Queiroz foi preso em Atibaia, no interior de São Paulo. O mandado de prisão foi expedido pela Justiça do Rio de Janeiro. O ex-assessor estava em um imóvel do advogado Frederick Wassef, responsável pelas defesas de Flávio e do presidente Bolsonaro.

Por Redação, com RBA – do Rio de Janeiro e São Paulo

A prisão de Fabrício Queiroz, ex-assessor do senador Flávio Bolsonaro (Republicanos-RJ) e do presidente Jair Bolsonaro (sem partido), nesta quinta-feira, representa uma derrota para o mandatário neofascista e toda sua família. Parlamentares de oposição afirmam que a detenção de Queiroz mostra que o cerco à família do presidente “está se fechando”.

Futura primeira-dama, Michelle Bolsonaro recebeu pagamento de mais de R$ 20 mil, sem razão aparente
A primeira-dama, Michelle Bolsonaro recebeu pagamento de mais de R$ 20 mil, sem razão aparente, em depósitos de Queiroz

Queiroz foi preso em Atibaia, no interior de São Paulo. O mandado de prisão foi expedido pela Justiça do Rio de Janeiro. O ex-assessor estava em um imóvel do advogado Frederick Wassef, responsável pelas defesas de Flávio e do presidente Bolsonaro. O deputado federal Alexandre Padilha (PT-SP) acredita que Flávio Bolsonaro sabia onde seu ex-assessor estava escondido.

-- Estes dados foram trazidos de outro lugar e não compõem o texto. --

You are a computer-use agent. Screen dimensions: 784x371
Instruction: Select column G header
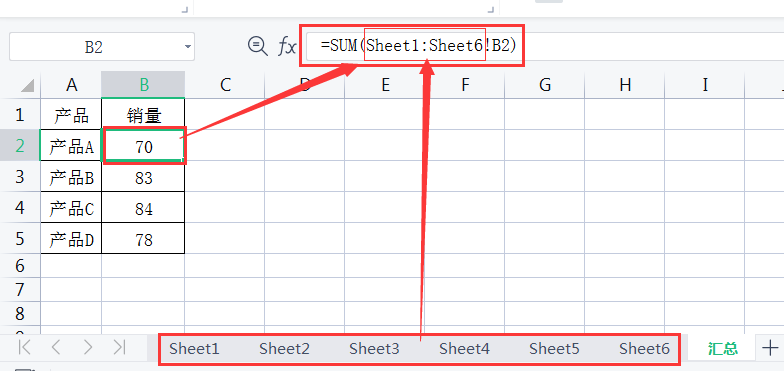545,85
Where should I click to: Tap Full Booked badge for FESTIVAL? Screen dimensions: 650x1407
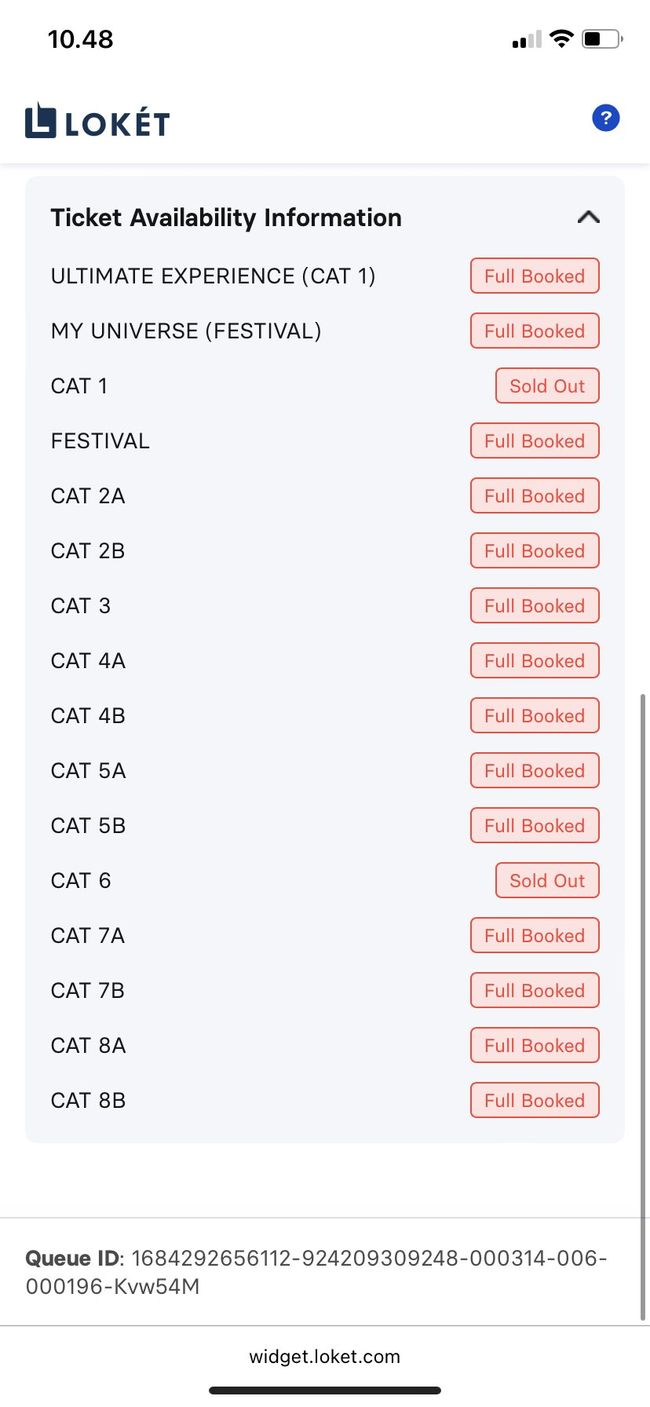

“Tá caindo o cerco da família! O perdido Queiroz não estava tão perdido assim, só esquecemos de olhar debaixo da asa da família. Tá tão colocado no Flávio que pede exílio pro próprio advogado”, escreveu, em uma rede social.

Cerco se fecha

O também deputado Marcelo Freixo (Psol-RJ) acrescenta que Fabrício Queiroz era amigo de Bolsonaro e conhece todas as relações da família do presidente.

“Ele jogava em todas as posições no time da família: ponta de lança na área da milícia, articulador das ‘rachadinhas’ no gabinete do Flávio, trouxe o matador Adriano da Nóbrega para o elenco e ainda depositou dinheiro na conta da primeira-dama (Michelle Bolsonaro)”, disse Freixo, em mensagem numa rede social.

A Operação Anjo é coordenada pelo Ministério Público do Rio de Janeiro. A esposa de Queiroz, Márcia Aguiar, que foi assessora do hoje senador, também teve a prisão decretada – ela não foi encontrada em seu endereço e é considerada foragida.

Redes sociais

A parlamentar Sâmia Bonfim (PSOL-SP) lembra ainda que o envolvimento da família Queiroz é extenso com Bolsonaro e seus filhos.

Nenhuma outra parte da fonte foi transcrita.